As utility regulators contemplate major infrastructure investments to keep pace with pockets of growing peak demand throughout the region, less costly non-wires alternatives (NWA) solutions are looking all the more attractive in transmission and distribution system planning — especially given the potential for dramatically lower price tags for ratepayers.
Showcased as a key component of the New York “Reforming the Energy Vision” Proceeding, The Brooklyn Queens Demand Side Management (BQDM) project catalyzed NWA conversation and interest the Northeast and Mid-Atlantic states, leading many other jurisdictions to examine their own NWA prospects. NEEP captured these projects in the January 2015 EM&V Forum report, Energy Efficiency as a Transmission and Distribution Resource Using Geotargeting, and has been tracking related developments in the region ever since. For an update on NWA projects and policies in the NEEP region, read on …
Non-Wires Alternative in Recent Policy Proceedings
One interesting aspect of this shifting transmission and distribution planning paradigm is the vehicle through which states are embracing change. States are taking differing approaches to NWA projects — including NWAs employed as grid-side enhancement projects, NWAs managed by an independent entity, NWAs employed through integrated resource planning, and NWAs identified within the energy efficiency program planning process.

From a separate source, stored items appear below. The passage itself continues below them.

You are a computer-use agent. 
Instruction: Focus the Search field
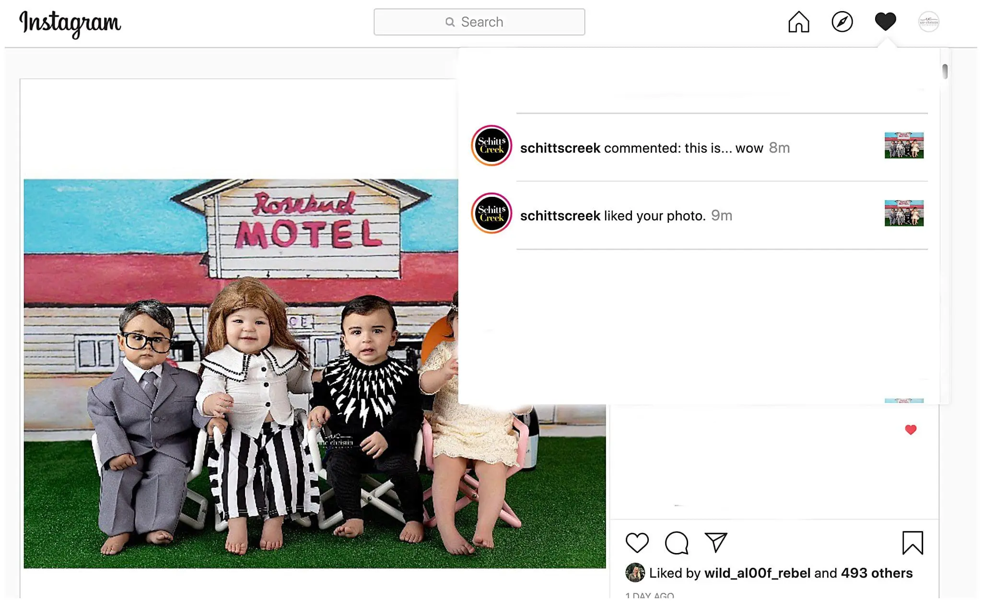pos(479,22)
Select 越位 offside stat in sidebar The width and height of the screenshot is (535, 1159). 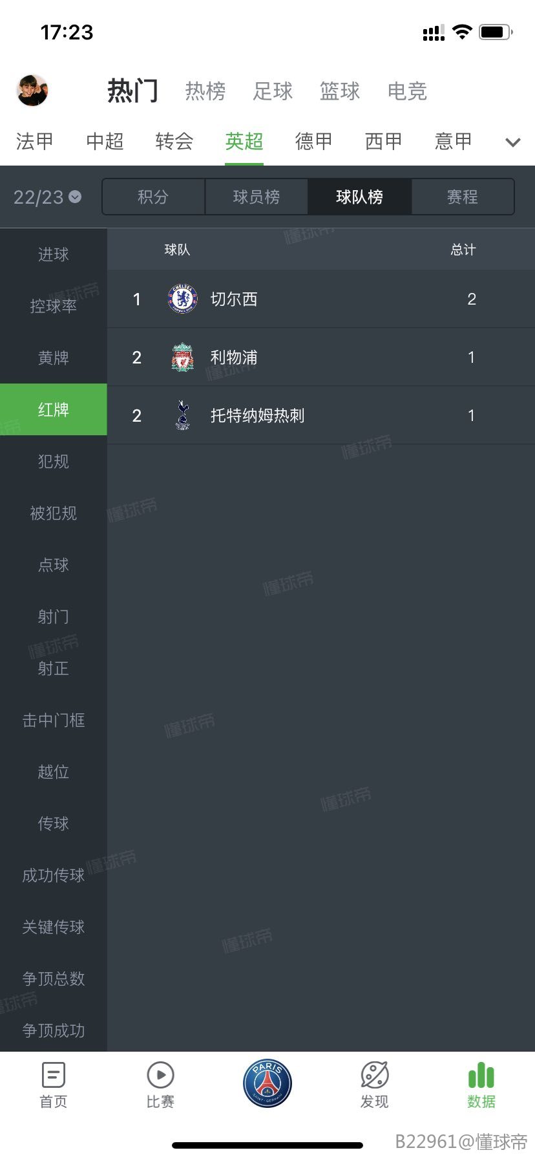pos(54,772)
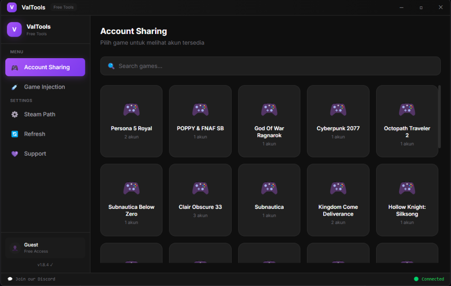Screen dimensions: 451x286
Task: Click the Free Tools badge in title bar
Action: point(63,7)
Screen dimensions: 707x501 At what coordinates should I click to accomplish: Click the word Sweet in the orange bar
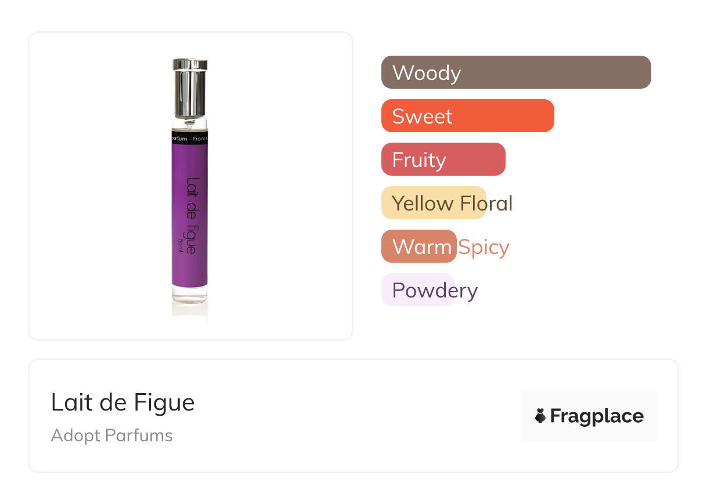click(x=422, y=117)
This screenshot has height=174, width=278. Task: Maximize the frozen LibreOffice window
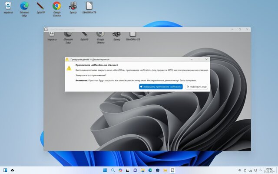[x=239, y=29]
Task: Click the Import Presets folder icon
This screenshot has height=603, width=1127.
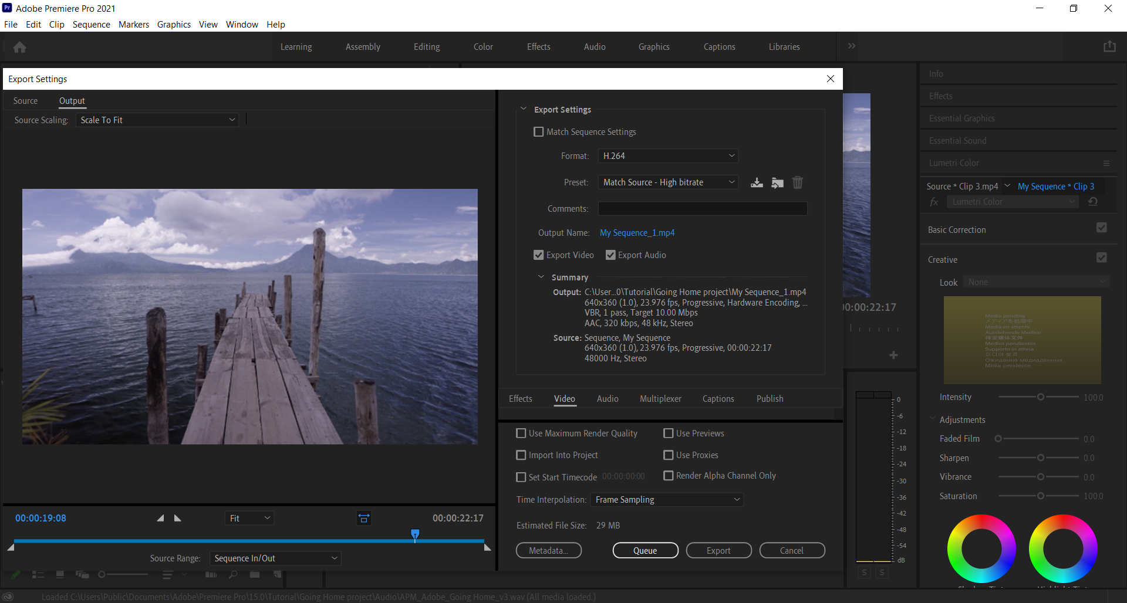Action: (x=777, y=182)
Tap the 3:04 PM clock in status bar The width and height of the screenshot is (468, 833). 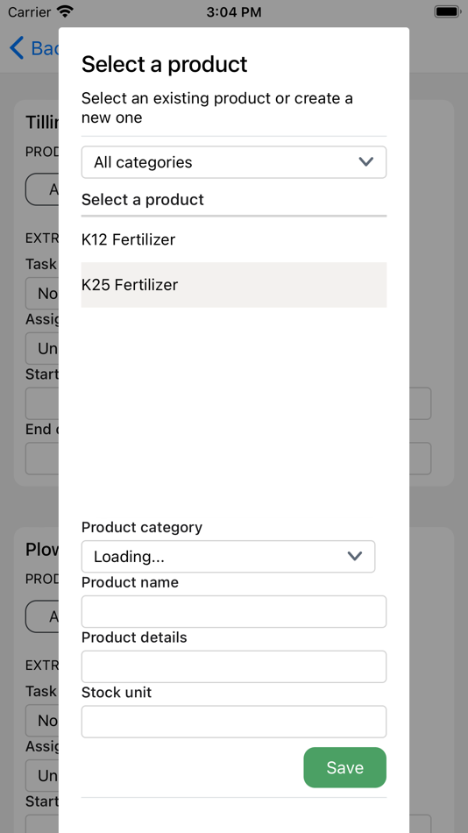click(x=234, y=11)
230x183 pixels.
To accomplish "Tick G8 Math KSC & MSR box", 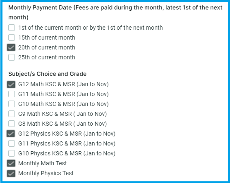I will tap(12, 124).
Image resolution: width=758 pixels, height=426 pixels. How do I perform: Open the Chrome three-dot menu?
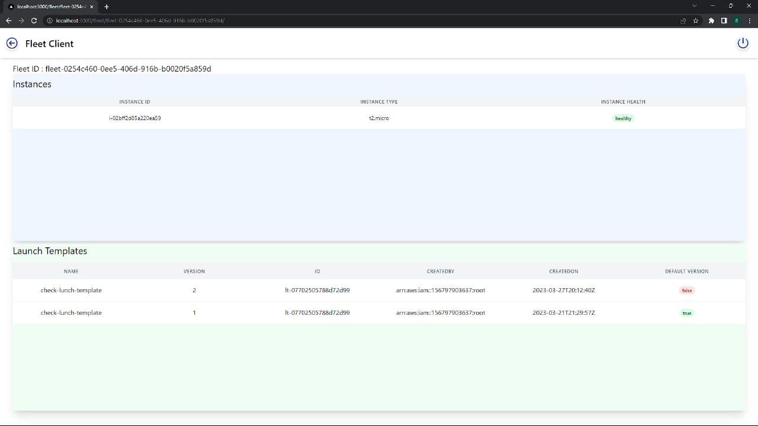pos(749,20)

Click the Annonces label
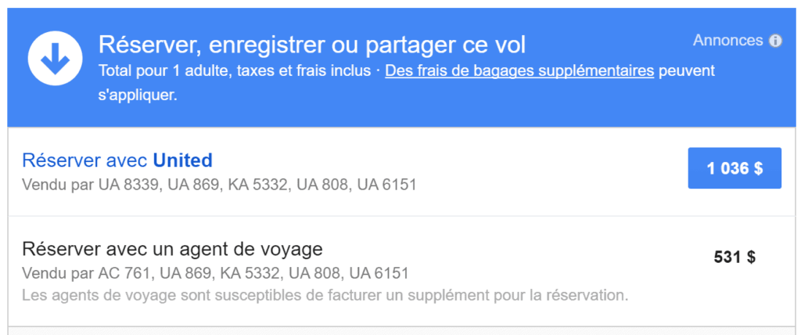tap(727, 41)
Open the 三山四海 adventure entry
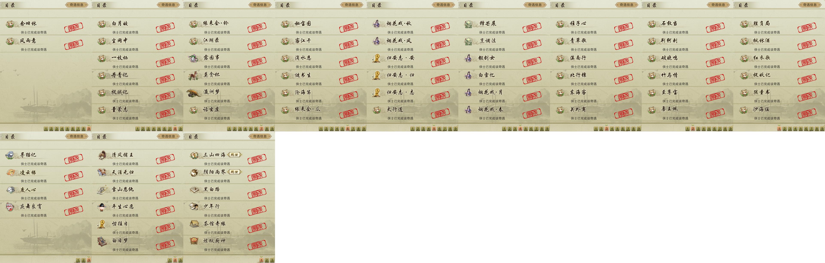Viewport: 825px width, 263px height. click(229, 157)
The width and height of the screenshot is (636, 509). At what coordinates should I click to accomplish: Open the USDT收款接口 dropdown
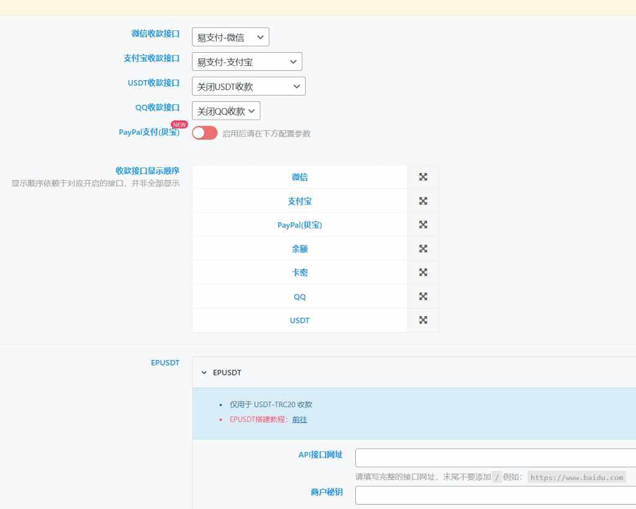tap(248, 86)
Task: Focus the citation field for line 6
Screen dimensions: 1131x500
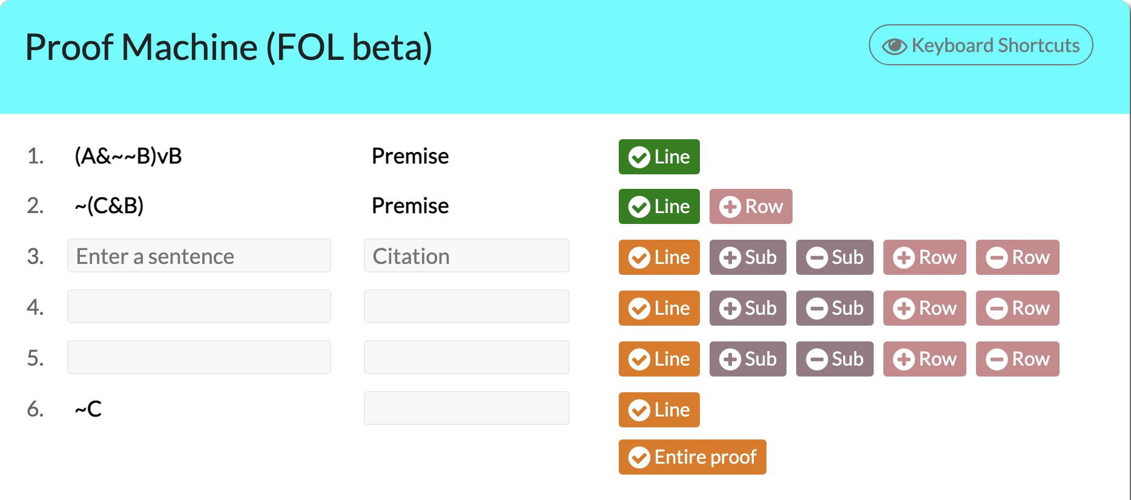Action: pyautogui.click(x=466, y=408)
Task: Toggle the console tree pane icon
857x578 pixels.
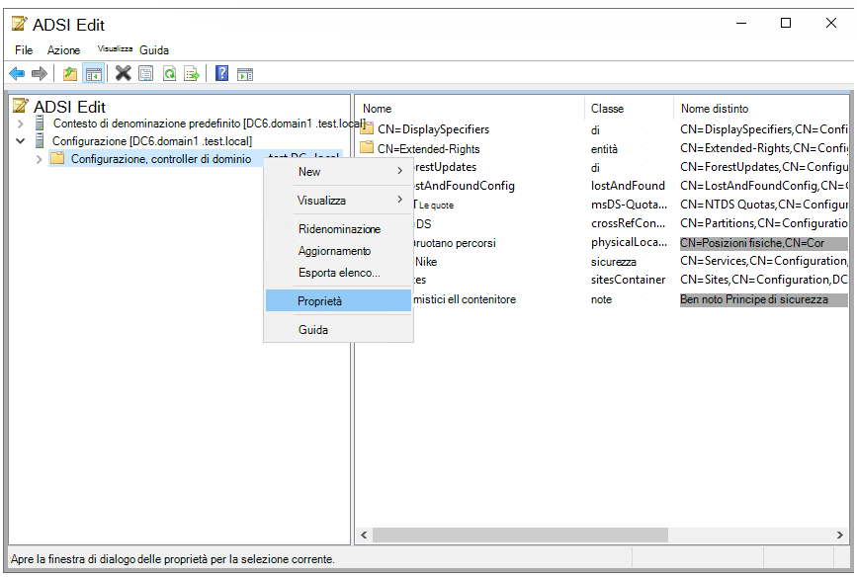Action: (93, 73)
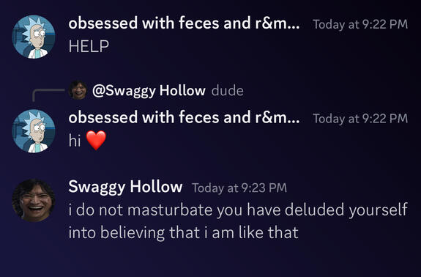Screen dimensions: 421x277
Task: Select the HELP message text
Action: [x=89, y=46]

Connecticut is committed to filing NWA projects as part of the large facility Demand Response Pilots in the 2017 update of its 2016-18 C&LM Plan. For these pilots, utilities will consider geotargeting areas across Connecticut that have been identified by ISO New England and other energy stakeholders as critical peak demand reduction areas.
Outside of the energy efficiency program planning process, Connecticut utilities are also considering NWA projects as part of their Grid Side Enhancement Demonstrations.
For example, United Illuminating is exploring an automated Demand Response Management System application for a large facilities pilot at a distressed feeder at the Woodmont Substation in Milford. The Demand Response Management System pilot will look to enhance distribution grid reliability while addressing IT data security, a major customer acquisition barrier. The new system will also employ smart inverters and battery storage to buttress system reliability at photovoltaic penetration levels of more than 10 percent. Participating customers will be offered a Demonstration Project DER Rate Rider (“DPDRR”) through which they earn $0.05/kWh of compensation during summer peak hours for any energy generated, in addition to any pre-existing net metering arrangement.
Eversource had also been planning a to use its Grid-Side Enhancement demonstration to relieve a constrained substation in Uncasville, but chose a different project after a large customer ceased operations and the value of distribution system deferral was significantly reduced.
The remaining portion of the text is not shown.